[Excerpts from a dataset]
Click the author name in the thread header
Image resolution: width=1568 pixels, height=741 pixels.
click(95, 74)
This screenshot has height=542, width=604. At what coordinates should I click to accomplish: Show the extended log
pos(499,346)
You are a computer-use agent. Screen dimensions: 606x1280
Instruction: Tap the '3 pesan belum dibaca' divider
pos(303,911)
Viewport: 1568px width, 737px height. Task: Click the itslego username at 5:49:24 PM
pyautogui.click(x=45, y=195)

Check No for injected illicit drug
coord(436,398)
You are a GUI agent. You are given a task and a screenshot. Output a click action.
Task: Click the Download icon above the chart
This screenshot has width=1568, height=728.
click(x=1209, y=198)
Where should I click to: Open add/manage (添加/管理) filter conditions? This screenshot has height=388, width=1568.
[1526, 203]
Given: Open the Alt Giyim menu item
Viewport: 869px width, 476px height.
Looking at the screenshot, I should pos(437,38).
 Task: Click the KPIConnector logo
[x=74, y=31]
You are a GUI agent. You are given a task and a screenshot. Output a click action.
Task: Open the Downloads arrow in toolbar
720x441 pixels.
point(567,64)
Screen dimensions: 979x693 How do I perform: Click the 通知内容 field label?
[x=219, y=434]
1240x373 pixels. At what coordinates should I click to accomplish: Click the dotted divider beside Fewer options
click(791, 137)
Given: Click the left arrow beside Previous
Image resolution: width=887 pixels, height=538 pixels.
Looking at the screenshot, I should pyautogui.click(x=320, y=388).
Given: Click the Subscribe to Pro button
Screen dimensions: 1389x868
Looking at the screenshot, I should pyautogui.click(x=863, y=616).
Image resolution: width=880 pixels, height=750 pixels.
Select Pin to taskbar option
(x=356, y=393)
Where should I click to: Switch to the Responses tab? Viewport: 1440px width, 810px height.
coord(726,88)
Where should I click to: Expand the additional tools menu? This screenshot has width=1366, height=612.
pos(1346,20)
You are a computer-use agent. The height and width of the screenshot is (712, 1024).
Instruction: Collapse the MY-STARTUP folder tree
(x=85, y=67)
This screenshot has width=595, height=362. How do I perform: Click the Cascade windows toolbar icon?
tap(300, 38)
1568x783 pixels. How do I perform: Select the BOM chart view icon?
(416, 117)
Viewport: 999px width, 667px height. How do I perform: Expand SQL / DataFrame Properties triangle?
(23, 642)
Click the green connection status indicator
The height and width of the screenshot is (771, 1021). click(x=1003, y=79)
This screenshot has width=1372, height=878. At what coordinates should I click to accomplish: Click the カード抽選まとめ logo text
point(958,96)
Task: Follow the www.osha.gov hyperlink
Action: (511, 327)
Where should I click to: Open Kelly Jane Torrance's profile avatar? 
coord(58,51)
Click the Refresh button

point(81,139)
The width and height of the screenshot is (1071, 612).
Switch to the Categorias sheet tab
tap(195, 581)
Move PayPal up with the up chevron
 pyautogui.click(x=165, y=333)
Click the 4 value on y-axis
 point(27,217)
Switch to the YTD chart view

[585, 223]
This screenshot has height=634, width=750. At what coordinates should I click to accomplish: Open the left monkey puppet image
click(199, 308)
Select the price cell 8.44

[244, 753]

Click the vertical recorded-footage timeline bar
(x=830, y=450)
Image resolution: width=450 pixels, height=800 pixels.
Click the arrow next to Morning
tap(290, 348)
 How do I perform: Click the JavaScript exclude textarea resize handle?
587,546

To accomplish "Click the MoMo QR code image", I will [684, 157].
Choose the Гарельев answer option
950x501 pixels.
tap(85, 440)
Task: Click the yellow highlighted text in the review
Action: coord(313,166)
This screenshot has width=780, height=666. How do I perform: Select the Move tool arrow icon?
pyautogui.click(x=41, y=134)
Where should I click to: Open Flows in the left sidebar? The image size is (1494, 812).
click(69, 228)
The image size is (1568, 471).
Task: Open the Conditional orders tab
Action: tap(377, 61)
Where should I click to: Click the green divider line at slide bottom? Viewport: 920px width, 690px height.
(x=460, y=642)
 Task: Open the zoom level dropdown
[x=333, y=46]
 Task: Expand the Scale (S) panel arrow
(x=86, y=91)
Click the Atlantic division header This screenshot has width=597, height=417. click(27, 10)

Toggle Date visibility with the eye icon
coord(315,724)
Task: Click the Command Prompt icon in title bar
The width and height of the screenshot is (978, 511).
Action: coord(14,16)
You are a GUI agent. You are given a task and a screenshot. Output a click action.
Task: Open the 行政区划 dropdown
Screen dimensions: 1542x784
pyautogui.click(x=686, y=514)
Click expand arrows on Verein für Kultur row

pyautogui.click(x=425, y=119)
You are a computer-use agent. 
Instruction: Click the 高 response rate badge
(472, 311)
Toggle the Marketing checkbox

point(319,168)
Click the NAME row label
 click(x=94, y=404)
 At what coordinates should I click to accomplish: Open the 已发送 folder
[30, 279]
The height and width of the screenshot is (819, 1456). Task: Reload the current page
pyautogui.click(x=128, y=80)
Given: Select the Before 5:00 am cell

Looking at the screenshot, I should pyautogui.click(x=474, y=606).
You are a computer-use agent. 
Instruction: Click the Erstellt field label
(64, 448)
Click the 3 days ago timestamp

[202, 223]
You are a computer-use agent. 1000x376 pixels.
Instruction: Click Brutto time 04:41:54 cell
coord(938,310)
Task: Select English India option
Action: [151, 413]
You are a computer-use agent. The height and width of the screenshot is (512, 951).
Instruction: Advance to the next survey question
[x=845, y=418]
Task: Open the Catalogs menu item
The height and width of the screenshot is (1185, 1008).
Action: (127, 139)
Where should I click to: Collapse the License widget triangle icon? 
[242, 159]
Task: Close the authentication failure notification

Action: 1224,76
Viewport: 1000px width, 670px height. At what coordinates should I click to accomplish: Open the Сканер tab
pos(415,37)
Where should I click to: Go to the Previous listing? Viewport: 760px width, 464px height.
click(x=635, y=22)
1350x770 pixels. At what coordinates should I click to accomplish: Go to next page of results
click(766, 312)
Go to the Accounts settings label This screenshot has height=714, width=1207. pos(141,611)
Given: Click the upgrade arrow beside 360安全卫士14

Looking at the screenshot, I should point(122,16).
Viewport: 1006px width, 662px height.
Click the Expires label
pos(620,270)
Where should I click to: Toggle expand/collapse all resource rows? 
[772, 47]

**Your instructions:** A single number is the answer: how many lines in the records above contain the word "header".

**Solved problem:** 2